Hoffecker discusses the implications (p. 8). First, “hunter-gatherers in northern continental environments who subsist on terrestrial mammals must forage across large areas in order to secure highly dispersed and mobile prey.” Second, “[a]nother consequence of low temperatures and a high meat diet is that males procure most or all food resources.” " Frost's explaination for the whitening of European's skin is touched on in this article.

Peter said...

Good job it's my birthday soon

Peter

chlOe said...

I noticed you live in the UK; do you watch BBC? They're coming out with a new program that you might find interesting
http://www.bbc.co.uk/pressoffice/pressreleases/stories/2006/06_june/01/diet.shtml
Wish they would show it in America.

Unknown said...

After reading Dr. Davis' post I downloaded and watched the first Survivorman episode. It's got helpful tips on survival but, as you surmise, it's really not educational in the diet sense. He basically just starved for 7 days. He ate a few snails and some sort of little green that looked like clover.

If the show was "Tribalman" then the moose he saw while trying to "survive" in northern Canada would not have been allowed to just wander off. The show was basically "How to not die of thirst or exposure until you can find a highway and hitchhike back to civilization."

Peter said...

Hi Brock,

That's television....

Peter

Anonymous said...

I've been reading some in books about Arctic exploration at archive.org

Here is one:

True Tales of Arctic Heroism in the New World, by A. W. Greeley, published in 1912.

http://www.archive.org/stream/truetalesofarc00gree#page/n7/mode/2up

There is a lovely photo, on page 334, of a group of Inuits.

Peter said...

Hi H,

Nice book, some reading to do there I see. Many thanks

Peter

BTW I notice none are too fat in the picture (once I found out how to move the cursor!!!!).

Erik said...

(A little late to the party)

I'm curious exactly what location the episode you reference was filmed in?

I'm in a very temperate climate myself at about 43 degrees N in western NY state and, well, I do a fair bit of foraging. I can testify that readily available starches and sugars on the land are far more abundant, calorically, than game.

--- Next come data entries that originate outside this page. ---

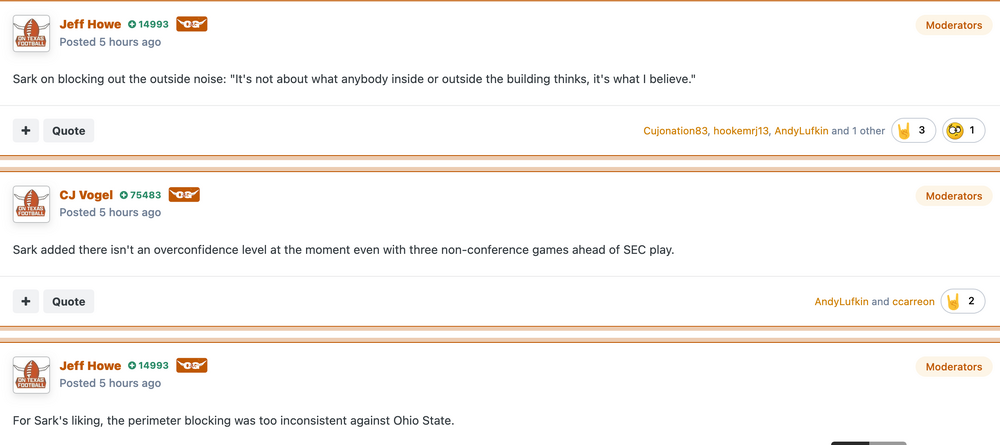Click the green reputation 75483 indicator
This screenshot has height=445, width=1000.
141,195
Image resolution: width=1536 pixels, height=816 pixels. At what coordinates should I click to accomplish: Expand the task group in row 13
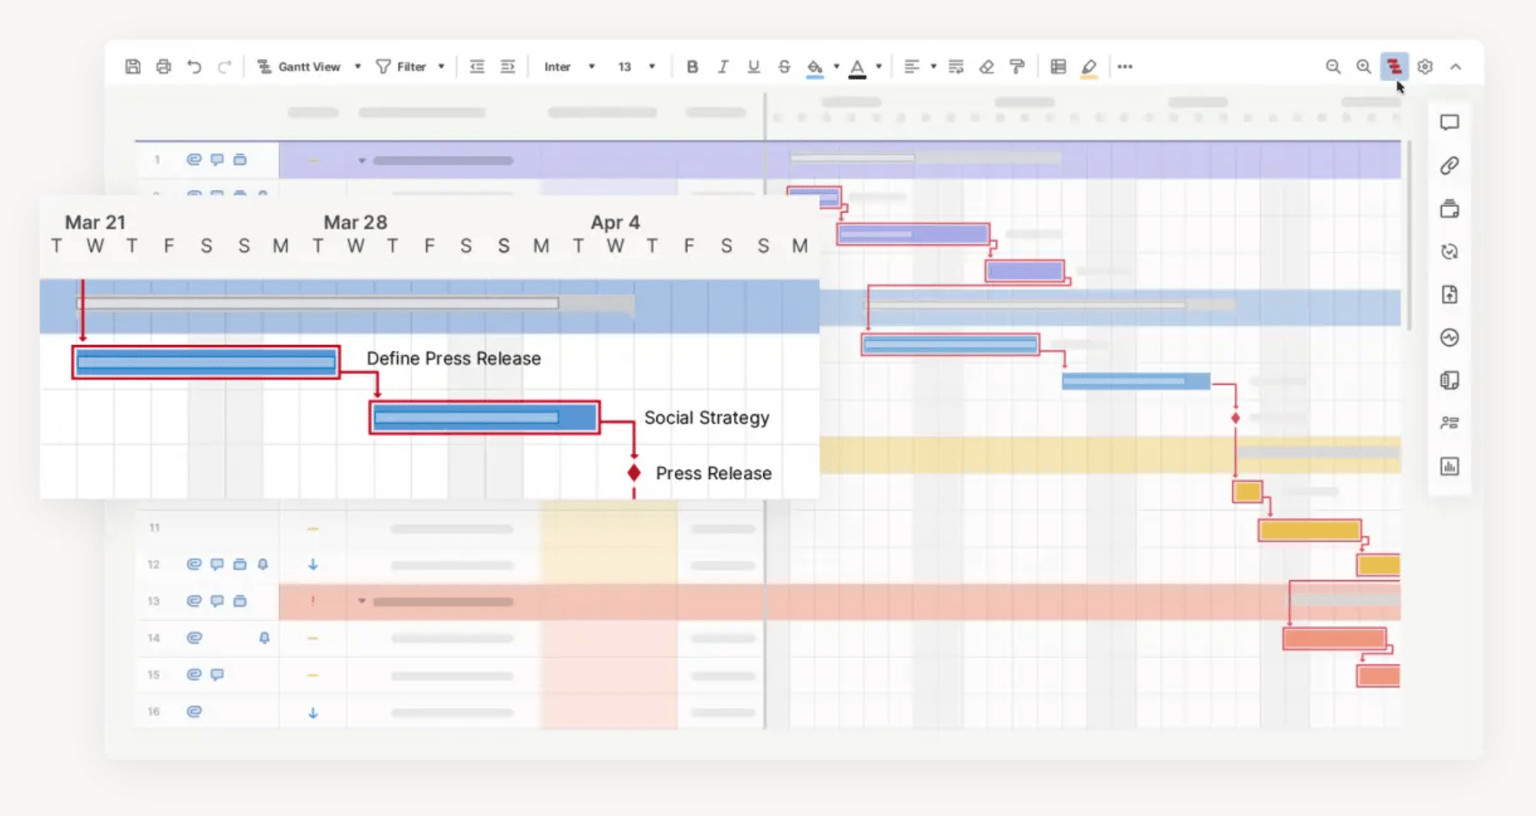pos(361,601)
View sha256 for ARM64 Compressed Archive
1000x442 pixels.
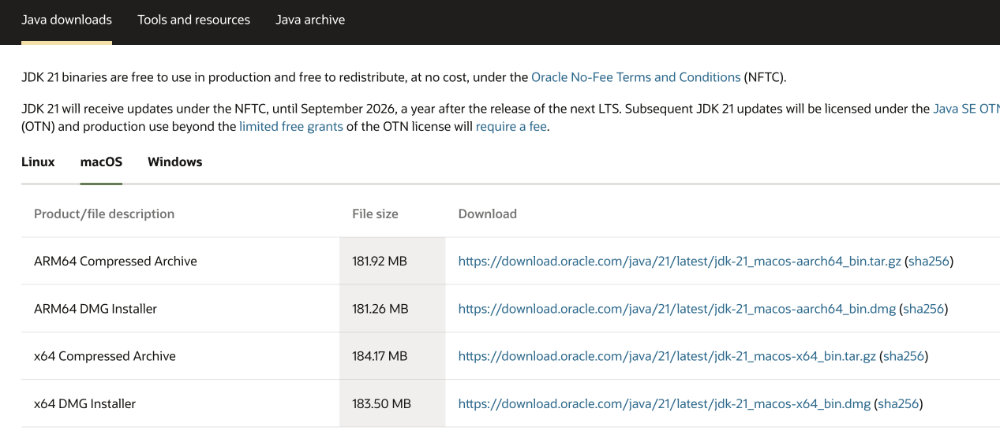coord(929,261)
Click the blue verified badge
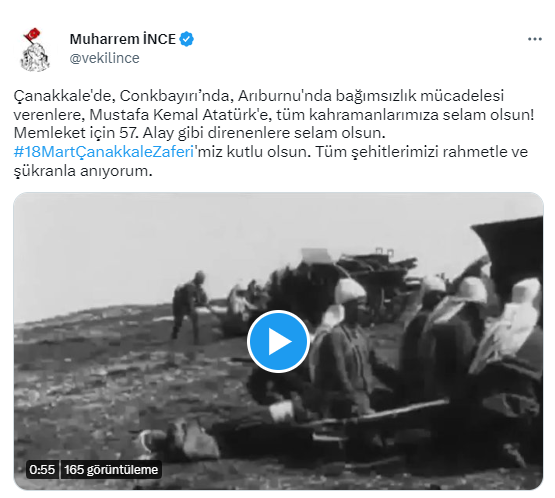This screenshot has width=555, height=498. (x=187, y=39)
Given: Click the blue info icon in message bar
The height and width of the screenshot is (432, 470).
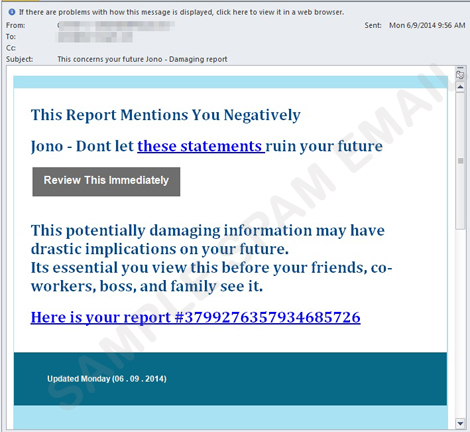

Big starchy taproots from cattail, burdock, thistle, starchy tubers from groundnut, spring beauty, arrowhead, starch and sugar from the cambium of most of the surrounding trees, a decent amount of wild fruit throughout the season (some through the winter), grasses and herbaceous plants with easily gathered starchy seed/grain, and lots of starchy nut varieties.

The idea that bulk carbohydrate is difficult to find in most natural environments does not hold up to my experience or reading of others who seek similarly in the wild for sustenance (rather than TV ratings).

Of course, if I'm going make a meal of cattail root it's more satisfying to eat them with a nice fleshy trout, which significantly improves the nutritional value of the meal, but the time and energy expended to capture fish or game (especially with less modern methods) relative to calories gained simply doesn't compete with yanking immobile roots out of the mud for a couple minutes. Inuit aside, one of those things are ancestors were no doubt so successful with was exploiting the abundant starch in most temperate climates, much of which modern leaf-and-berry hobby-foragers are completely ignorant of, to say nothing of mainstream culture.